Taking pity on him, she provided more detail than anyone other than a parent could possibly want. "He was only one week old when he smiled at me the first time. My friends told me that it was too soon, that it was only gas, but I didn't believe them. He got his first tooth at six months and began crawling at eight. He took his first steps in the aisle at the mercantile on his first birthday."
She spoke at length, and he listened raptly, asking occasional questions as she took him through the years until she told him about the Will of today. "He's a great kid. Everything a mother could hope for. He's smart and he's witty and he's kind. So kind. Oh, he's far from perfect—I can't tell you how many times he's late for supper—but it's his imperfections that make him all the more...well..."
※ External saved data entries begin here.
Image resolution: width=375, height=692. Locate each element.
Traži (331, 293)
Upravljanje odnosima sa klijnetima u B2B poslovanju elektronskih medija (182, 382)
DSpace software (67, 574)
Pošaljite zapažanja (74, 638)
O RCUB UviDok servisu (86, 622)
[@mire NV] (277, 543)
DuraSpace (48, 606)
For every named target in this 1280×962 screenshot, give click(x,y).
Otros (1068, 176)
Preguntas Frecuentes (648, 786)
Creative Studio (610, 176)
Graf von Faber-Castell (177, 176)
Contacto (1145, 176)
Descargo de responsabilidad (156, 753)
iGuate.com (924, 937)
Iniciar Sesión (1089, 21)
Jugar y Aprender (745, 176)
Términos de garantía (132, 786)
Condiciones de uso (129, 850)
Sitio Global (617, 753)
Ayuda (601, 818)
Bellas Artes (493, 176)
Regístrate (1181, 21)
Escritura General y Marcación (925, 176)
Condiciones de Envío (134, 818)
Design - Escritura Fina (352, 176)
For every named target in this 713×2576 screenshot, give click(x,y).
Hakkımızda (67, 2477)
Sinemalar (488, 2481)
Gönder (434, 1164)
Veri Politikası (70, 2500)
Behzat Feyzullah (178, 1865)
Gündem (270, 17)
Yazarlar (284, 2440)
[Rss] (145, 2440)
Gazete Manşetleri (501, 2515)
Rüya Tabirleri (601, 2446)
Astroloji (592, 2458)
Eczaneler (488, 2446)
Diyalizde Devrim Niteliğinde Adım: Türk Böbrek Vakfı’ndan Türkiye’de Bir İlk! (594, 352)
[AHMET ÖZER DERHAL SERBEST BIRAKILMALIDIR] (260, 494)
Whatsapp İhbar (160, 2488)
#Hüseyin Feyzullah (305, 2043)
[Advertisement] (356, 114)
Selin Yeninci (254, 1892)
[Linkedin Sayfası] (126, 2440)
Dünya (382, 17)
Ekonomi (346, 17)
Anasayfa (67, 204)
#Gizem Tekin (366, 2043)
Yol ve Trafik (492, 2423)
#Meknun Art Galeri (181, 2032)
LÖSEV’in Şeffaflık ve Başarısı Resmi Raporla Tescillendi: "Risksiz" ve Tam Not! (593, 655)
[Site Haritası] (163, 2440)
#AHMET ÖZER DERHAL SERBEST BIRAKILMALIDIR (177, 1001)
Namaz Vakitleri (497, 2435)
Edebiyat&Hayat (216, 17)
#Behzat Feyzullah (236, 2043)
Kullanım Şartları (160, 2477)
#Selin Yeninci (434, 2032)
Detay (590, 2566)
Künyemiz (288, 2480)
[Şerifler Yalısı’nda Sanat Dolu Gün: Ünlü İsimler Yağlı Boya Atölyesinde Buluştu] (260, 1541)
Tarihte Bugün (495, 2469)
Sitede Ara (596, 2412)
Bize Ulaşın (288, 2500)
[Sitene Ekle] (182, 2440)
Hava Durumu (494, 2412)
"Perfect," Logan finished. At that point, he took his drink and walked to a window where he spent long minutes gazing outside without saying a word.
Caroline's nerves stretched so tight that when he finally spoke, she jumped.
"Let me make sure I have this straight. You claim you thought that we had a legal marriage, and yet you never bothered to inform me that I'd become a father?"
She refused to be battered by that argument. Suzanne used to scold her for not contacting Logan after she first saw his name in a newspaper when Will was eight. Caroline didn't care. "I was seventeen, destitute and alone with a baby on the way. At that point, I was busy trying to survive. Tracking you down was not a priority for me. After all, you left me and never looked back."
In her mind, with that single act he had forfeited any rights he might have where Will was concerned.